→ TEXTAUSZUG:

━━━

Der US-Chefdiplomat führte bisher ein Schattendasein. Trump-Schwiegersohn Jared Kushner und UN-Botschafterin Nikki Haley stahlen ihm die Show. Am Dienstag trifft der Newcomer den „Fuchs“ Sergej Lawrow.
In der Toskana präsentierte sich Rex Tillerson beim Gedenken an ein SS-Massaker im Zweiten Weltkrieg gestern als Schutzpatron der Schutzlosen und als Verfechter einer moralischen Außenpolitik. „Wir verschreiben uns wieder dem Ziel, jeden in der Welt zur Rechenschaft zu ziehen, der Verbrechen an Unschuldigen verübt“, postulierte der US-Chefdiplomat im Rahmen eines Treffens der G7-Außenminister in Lucca.

━━━

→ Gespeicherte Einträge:
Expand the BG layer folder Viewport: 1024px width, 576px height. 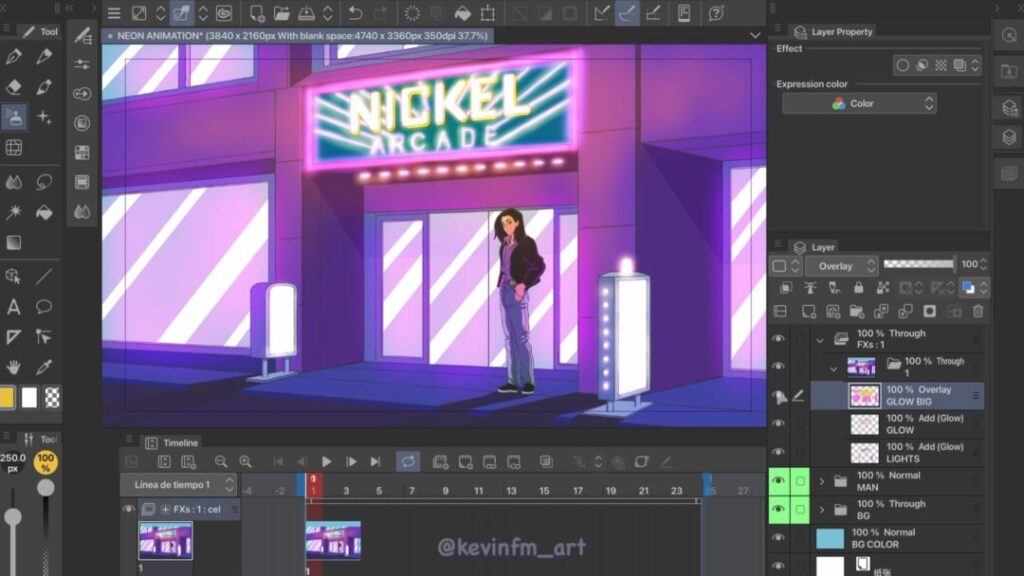pyautogui.click(x=822, y=510)
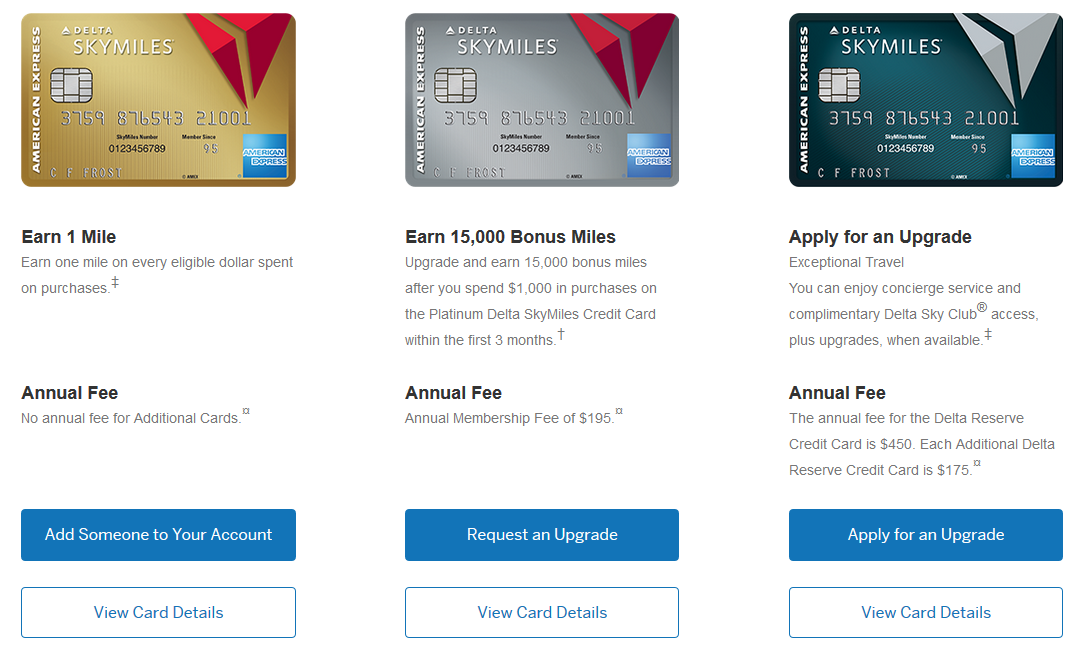
Task: Open View Card Details under the Reserve card
Action: click(x=925, y=612)
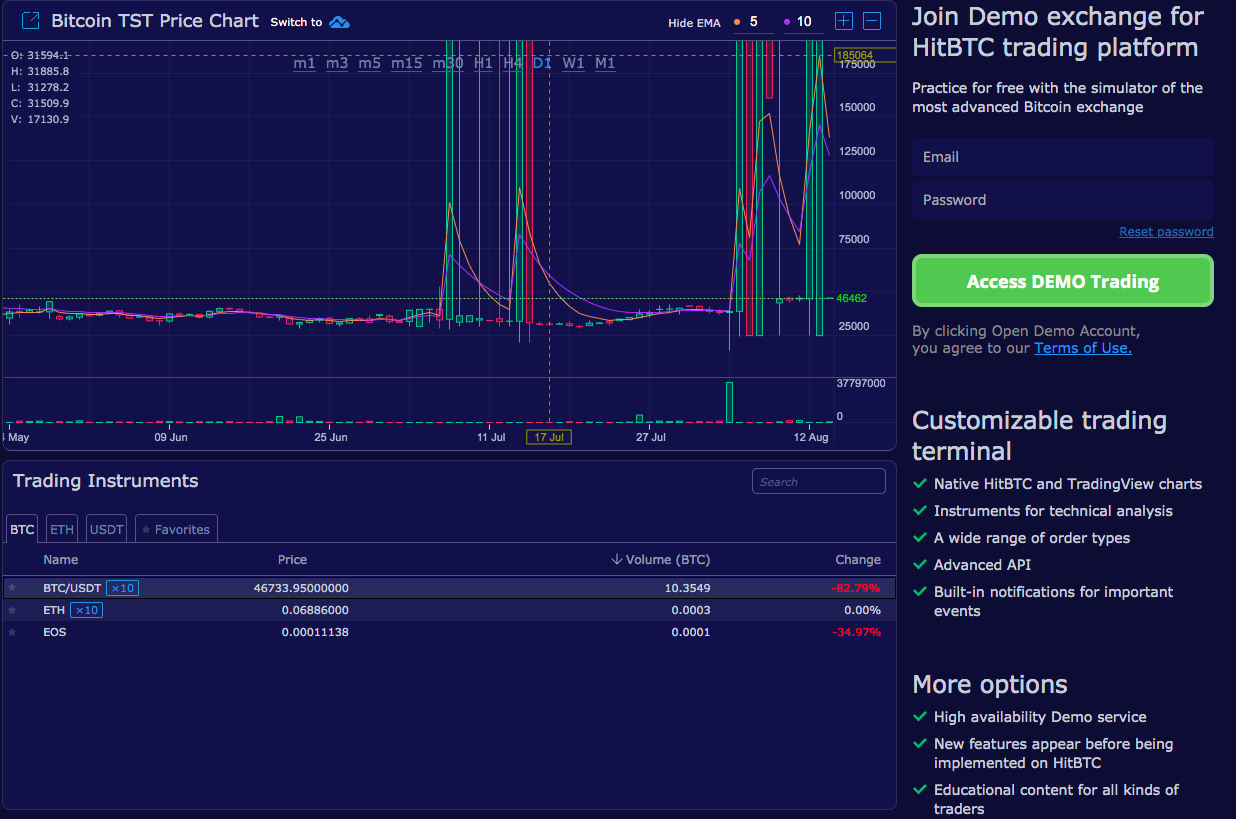Switch to TradingView chart icon
The width and height of the screenshot is (1236, 819).
(x=340, y=22)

━━━

→ AUFGABENLISTE:
a) Schreiben Sie aus dem Text über Rex Tillerson alles von „In der Toskana“ bis hinunter zu „G7-Außenminister in Lucca.“ wortgetreu ab.
b) Beantworten Sie anhand des Textes über Rex Tillerson diese Fragen:
(i) Welche zwei Personen stahlen dem US-Chefdiplomaten die Show?
(ii) Wen trifft der Newcomer am Dienstag?
(iii) In welcher Stadt fand das Treffen der G7-Außenminister statt?
c) Führen Sie den Text über Rex Tillerson im Anschluss an seinen letzten Satz weiter.

→ LÖSUNGEN:
a)
In der Toskana präsentierte sich Rex Tillerson beim Gedenken an ein SS-Massaker im Zweiten Weltkrieg gestern als Schutzpatron der Schutzlosen und als Verfechter einer moralischen Außenpolitik. „Wir verschreiben uns wieder dem Ziel, jeden in der Welt zur Rechenschaft zu ziehen, der Verbrechen an Unschuldigen verübt“, postulierte der US-Chefdiplomat im Rahmen eines Treffens der G7-Außenminister in Lucca.

b)
(i) Jared Kushner und Nikki Haley
(ii) Sergej Lawrow
(iii) In Lucca

c)
Dies war mindestens so sehr als Warnung an Damaskus, Pjöngjang oder Teheran – George W. Bushs Achsenmächten des „Bösen“ – gerichtet wie an Moskau. Rex Tillersons Treffen in Moskau mit Sergej Lawrow, dem gerissenen russischen Außenminister, trägt dieser Tage eher den Charakter einer Konfrontation – anders als sich Beobachter dies nach der Wahl Trumps ausmalten.
Als Tillerson vor kaum zwei Wochen auf Europa-Trip war, gab er sich als Pragmatiker in der Syrien-Politik, der das Schicksal des Diktators Assad seinem Volk überlassen wollte. In Brüssel kehrte der Exchef des Ölmultis Exxon den Mahner hervor, der nach den Vorgaben Donald Trumps die Nato-Partner an ihre Verpflichtung für höhere Verteidigungsetats erinnerte.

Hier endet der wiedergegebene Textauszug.